本文抜粋 →
%%
みなさんもご存じのブログです。ブログは文字ベースの専門的な情報を発信するのに適しているので、弁理士のような専門性が必要な業種と相性がいいメディア媒体です。「知財 ブログ」で検索すると 7,840,000件ヒットしますが、どれもサイトへのトラフィックは少なく、更新もままなっていないものでもトップページに来てしまうのが現状です。


今回は、OLCサイトの運営経験も踏まえて、知財の専門家としてのブログ活用方法を紹介します。
知財専門ブログの特徴:
Who(誰がやる?): 事務所を経営している弁理士さん、そこで働いている弁理士さん、情報配信したい知財関係者だれでも。
What(何をする?): 自分の業務に特化した専門情報の定期的な配信。ここでのキーワードは「特化した専門情報」と「定期的」です。詳しくは後ほど。
Where(どこで?): オンラインです。でも、オフラインでも自分の宣伝に積極的に活用します。
When(いつはじめるか?): 今でしょう。ネットの環境が整った今、始める障壁はないです。しかし、続けていくにはコツがあると思います。
How(どうやって?): このような専門ブログは、コンテンツが命です。どうやって日頃話題にするネタを集めるのかが重要なポイントになってきます。
Why(そもそもなんでやるの?): SNSとスマホが普及して個人が簡単に情報発信できるようになった今、自分で情報配信していない人は淘汰されていく世の中になったからです。
%%
問題 A →
知財ブログの文章を読んで答えてください。
(i) 「知財 ブログ」で検索すると何件ヒットしますか。
(ii) What の項目で、キーワードとして挙げられている二つの言葉は何ですか。
(iii) How の項目で、専門ブログにとって何が命だとされていますか。
問題 B →
知財ブログの文章にある「ネットの環境が整った今、始める障壁はないです。」を英語に訳してください。
問題 C →
知財ブログの文章の最後の文の後に続く部分を書き足してください。
記録は使わなくてかまいません。

クリック対象データ
%%
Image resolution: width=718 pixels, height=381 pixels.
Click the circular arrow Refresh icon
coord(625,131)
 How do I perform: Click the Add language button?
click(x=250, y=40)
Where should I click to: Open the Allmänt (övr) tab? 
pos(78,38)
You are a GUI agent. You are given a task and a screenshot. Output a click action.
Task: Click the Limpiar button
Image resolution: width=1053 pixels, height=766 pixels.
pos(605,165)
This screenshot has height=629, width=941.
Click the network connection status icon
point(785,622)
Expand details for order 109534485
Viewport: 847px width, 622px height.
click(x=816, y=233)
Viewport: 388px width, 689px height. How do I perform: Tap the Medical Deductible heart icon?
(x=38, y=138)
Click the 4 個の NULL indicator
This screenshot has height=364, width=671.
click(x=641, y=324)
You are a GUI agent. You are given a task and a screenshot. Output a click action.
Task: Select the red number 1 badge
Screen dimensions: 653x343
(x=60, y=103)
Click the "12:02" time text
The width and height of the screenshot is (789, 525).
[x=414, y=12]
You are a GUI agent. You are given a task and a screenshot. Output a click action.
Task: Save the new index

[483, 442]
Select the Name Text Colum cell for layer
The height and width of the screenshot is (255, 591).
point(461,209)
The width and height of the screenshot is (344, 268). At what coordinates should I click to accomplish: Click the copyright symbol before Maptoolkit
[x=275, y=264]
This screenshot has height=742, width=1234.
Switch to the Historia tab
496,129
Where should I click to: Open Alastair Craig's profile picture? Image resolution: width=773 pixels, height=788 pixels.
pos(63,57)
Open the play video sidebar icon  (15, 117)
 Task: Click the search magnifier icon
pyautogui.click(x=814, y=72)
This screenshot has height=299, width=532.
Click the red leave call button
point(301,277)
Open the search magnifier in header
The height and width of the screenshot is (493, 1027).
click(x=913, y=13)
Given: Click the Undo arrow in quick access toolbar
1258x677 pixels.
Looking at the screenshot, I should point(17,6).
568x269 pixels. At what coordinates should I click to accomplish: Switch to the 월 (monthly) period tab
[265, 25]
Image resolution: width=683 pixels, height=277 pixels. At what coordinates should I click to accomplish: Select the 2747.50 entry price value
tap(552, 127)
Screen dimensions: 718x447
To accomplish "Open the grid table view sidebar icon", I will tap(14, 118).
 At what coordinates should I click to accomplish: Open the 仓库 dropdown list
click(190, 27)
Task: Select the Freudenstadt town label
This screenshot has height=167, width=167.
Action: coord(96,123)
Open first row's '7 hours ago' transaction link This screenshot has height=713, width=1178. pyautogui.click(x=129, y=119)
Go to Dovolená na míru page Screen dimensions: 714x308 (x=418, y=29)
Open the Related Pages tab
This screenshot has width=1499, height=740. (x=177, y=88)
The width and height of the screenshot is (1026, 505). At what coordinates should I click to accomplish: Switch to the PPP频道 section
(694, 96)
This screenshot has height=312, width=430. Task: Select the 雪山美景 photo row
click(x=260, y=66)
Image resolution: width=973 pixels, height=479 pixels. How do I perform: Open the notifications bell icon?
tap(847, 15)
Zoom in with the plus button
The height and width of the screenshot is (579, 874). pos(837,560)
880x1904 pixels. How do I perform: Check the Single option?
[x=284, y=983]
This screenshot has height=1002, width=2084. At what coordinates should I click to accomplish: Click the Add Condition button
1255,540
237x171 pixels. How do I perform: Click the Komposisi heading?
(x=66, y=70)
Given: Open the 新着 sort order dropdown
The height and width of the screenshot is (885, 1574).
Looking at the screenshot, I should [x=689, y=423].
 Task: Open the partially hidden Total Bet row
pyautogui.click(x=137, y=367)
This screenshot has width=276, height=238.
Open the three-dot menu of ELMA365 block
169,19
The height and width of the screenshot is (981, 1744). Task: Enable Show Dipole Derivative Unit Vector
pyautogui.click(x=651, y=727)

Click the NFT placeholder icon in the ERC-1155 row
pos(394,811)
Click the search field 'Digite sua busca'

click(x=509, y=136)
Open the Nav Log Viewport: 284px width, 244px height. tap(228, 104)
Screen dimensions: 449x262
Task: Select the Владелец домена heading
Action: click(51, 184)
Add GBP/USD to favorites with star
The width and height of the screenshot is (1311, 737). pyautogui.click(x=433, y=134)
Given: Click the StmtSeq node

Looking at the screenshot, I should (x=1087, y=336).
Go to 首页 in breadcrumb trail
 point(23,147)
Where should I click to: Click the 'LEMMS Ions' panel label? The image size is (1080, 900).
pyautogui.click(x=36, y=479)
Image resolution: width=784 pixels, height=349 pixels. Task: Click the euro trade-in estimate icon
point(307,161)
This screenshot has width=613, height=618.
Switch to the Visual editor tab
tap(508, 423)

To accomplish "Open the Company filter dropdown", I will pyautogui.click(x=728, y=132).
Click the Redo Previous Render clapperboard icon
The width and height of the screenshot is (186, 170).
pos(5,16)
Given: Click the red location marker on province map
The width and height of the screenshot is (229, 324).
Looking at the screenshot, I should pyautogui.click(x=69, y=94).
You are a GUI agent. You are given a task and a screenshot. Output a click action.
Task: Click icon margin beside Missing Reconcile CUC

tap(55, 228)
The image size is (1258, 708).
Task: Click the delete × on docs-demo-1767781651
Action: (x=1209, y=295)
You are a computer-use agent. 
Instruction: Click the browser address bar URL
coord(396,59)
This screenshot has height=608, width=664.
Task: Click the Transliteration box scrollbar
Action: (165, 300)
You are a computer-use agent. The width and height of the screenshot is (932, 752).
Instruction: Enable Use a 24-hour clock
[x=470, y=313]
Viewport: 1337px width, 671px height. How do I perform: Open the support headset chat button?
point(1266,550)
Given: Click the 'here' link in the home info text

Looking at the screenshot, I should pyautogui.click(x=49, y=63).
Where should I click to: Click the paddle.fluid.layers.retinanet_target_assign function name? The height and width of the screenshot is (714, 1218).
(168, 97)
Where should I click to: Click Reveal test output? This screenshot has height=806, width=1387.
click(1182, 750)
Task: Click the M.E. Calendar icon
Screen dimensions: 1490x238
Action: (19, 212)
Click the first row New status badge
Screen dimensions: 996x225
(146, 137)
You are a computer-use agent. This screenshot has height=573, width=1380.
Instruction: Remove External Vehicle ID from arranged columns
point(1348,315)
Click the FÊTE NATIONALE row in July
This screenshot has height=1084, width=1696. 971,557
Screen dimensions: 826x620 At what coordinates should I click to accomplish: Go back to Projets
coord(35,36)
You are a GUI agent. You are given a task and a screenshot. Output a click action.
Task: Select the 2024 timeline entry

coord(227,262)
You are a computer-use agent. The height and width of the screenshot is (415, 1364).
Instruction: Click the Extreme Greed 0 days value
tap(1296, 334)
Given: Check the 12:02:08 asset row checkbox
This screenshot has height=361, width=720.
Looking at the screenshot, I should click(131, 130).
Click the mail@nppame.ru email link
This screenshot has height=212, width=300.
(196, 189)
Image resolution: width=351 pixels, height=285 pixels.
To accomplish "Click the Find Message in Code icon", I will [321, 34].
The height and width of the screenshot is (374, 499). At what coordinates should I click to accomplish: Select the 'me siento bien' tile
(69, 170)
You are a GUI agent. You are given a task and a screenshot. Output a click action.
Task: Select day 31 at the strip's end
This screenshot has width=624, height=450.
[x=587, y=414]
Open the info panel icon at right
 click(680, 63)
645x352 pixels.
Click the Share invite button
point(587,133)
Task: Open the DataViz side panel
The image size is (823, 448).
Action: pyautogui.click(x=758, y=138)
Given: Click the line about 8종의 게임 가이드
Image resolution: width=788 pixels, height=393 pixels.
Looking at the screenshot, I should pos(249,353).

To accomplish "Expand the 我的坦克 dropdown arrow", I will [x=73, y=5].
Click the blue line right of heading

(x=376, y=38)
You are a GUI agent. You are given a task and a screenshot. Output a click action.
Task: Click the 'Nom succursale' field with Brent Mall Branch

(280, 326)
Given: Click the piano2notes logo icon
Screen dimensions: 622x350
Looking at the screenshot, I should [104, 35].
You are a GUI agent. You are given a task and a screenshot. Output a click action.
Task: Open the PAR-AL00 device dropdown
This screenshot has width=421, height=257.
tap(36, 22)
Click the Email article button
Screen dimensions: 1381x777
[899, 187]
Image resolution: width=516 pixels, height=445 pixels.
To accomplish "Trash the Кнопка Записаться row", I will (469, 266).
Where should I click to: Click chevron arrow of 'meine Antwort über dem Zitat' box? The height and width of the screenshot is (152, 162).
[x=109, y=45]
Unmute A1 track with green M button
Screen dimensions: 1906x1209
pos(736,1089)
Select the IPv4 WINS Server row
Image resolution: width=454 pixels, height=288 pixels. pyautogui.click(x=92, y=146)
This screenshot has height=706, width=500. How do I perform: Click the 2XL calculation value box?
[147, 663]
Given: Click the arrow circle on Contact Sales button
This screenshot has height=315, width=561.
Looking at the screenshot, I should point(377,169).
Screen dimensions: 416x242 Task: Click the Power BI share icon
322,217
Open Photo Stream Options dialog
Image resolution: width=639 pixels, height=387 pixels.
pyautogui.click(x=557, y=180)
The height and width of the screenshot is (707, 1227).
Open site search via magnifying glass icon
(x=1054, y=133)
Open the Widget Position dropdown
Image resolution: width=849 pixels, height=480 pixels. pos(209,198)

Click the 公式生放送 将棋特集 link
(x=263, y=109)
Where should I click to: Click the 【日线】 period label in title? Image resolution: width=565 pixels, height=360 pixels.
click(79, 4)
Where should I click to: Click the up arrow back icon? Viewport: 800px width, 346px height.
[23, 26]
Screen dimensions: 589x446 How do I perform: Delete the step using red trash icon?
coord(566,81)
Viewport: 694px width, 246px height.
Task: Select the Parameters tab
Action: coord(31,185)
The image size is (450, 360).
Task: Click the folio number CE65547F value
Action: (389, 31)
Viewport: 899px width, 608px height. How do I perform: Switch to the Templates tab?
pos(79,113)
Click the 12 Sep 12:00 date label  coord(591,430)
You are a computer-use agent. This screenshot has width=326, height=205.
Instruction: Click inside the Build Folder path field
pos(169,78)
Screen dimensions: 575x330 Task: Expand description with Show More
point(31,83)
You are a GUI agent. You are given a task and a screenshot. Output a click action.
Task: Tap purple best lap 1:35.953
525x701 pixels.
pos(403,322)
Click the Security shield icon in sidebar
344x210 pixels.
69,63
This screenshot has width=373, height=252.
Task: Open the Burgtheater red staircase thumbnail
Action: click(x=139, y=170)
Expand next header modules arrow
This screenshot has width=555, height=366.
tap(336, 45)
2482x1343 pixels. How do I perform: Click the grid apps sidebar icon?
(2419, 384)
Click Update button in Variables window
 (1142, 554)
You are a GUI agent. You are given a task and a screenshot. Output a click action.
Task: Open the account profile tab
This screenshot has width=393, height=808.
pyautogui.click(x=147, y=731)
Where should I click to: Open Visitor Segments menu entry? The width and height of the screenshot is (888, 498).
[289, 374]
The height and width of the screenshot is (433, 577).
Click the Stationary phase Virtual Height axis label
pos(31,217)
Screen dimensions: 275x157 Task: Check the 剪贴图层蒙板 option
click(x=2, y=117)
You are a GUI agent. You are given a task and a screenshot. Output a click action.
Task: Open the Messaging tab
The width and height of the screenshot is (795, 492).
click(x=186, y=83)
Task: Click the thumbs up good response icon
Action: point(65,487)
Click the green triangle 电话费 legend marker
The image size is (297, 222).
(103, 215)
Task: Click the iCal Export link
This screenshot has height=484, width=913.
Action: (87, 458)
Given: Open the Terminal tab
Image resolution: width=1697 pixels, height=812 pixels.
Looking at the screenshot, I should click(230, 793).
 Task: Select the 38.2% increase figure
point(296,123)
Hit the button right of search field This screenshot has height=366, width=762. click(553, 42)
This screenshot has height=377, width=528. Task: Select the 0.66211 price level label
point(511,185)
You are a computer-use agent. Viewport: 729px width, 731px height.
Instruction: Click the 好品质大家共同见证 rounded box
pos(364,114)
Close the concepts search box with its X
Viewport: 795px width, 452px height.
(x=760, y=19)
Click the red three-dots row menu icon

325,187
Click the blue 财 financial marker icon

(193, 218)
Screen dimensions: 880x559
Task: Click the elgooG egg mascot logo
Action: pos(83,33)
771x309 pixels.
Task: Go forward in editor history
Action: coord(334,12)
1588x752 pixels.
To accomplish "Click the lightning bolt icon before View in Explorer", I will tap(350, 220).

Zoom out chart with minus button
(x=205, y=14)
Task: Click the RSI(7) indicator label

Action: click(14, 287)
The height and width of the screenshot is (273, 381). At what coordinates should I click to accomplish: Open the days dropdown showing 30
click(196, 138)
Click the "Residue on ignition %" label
%%
結果 A →
(i) 7,840,000件
(ii) 「特化した専門情報」と「定期的」
(iii) コンテンツ

結果 B →
Now that the online environment is in place, there are no barriers to getting started.

結果 C →
ブログの目標:
私たち知財プロフェショナルにとって、ブログは自分のブランドを確立するためにあります。そもそも知財自体がニッチ市場なので、サイトのトラフィックを上げてくために広告を打ったり、ブログ記事に週刊誌のような過激的なタイトルをつける必要もありません。そうではなく、ほんの一握りの人に自分のファンになってもらえばいいのです。
専門的な分野でファンを作るということは、ある特化した話題のご意見番になるということです。知財という小さな市場の中でも更に特化した話題を提供して、その小さな分野でご意見番になることができたらそれでいいのです。少ないけれども固定ファンを作る。地下アイドルではないですがブログでそれができれば十分です。
また自分の専門分野の情報発信を発信していれば、それ自体が自分の名刺になります。ごく一般的な名刺や情報が全く更新されていないウェブサイトでは何も伝わりません。自分がどんな人で、どんな経験があって、どういう考え方を持っているのか、役立つブログ記事を通して知っていてもらえれば、会ったときの印象も違います。また、自分が情報発信していることを知らない人に会っても、ブログサイトを紹介することで話のネタにもなるし、他の弁理士との差別化にもつながります。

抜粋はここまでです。